После войны отец любил зиму из окна. Ему хотелось тишины, огня в печке, чистого листа бумаги, но, главное, отделенности от всего мира оконным стеклом. В 1949 году он был назначен безродным космополитом на собрании флотской газеты, где служил. В неосторожной статье он написал, что считает Шекспира непревзойденным поэтом, которого не с кем в мире сравнить. Это легко было расценено как низкопоклонство перед Западом, свойственное людям, у которых нет родины (а есть только кочующее по миру слово).
Отец на собрании отрекся от Шекспира, чего не мог простить себе до конца дней, и каким-то чудесным образом был всего лишь снят с работы, лишен права печататься, но не был ни сослан, ни арестован, ни посажен в тюрьму. Все это пережил совершенно посторонний отцу человек, с которым отец в редакции еле здоровался, некий Кузьмин, малограмотный партийный служака, презиравший отца за интеллигентские замашки; этот маленький, побитый оспой – по лицу его было рассеяно просо – Кузьмин вдруг вскочил на собрании и закричал, что не верит в предательство Скульского, не верит, что тот оказался безродным космополитом, а вот о Шекспире он, Кузьмин, конечно, ничего хорошего сказать не может.

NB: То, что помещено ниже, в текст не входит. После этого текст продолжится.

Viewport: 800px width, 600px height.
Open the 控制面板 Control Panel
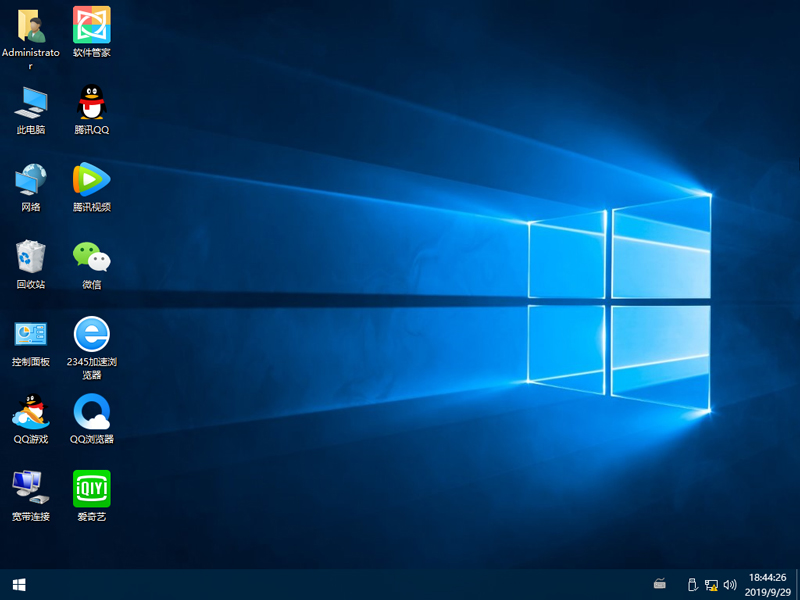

Кузьмин был арестован, вышел уже после смерти Сталина, спился и замерз ночью в какой-то рыхлой снежной канаве.
А к отцу, устроившемуся архивариусом в Дом офицеров флота, сразу подошел Леонид Михайлович Зайцев (без единого партийного взыскания отбывший войну на Дальнем Востоке) и предложил написать в соавторстве роман. У Зайцева почему-то был запорожский чуб на выбритом черепе, кортик на боку и лихая тыловая полувоенная выправка.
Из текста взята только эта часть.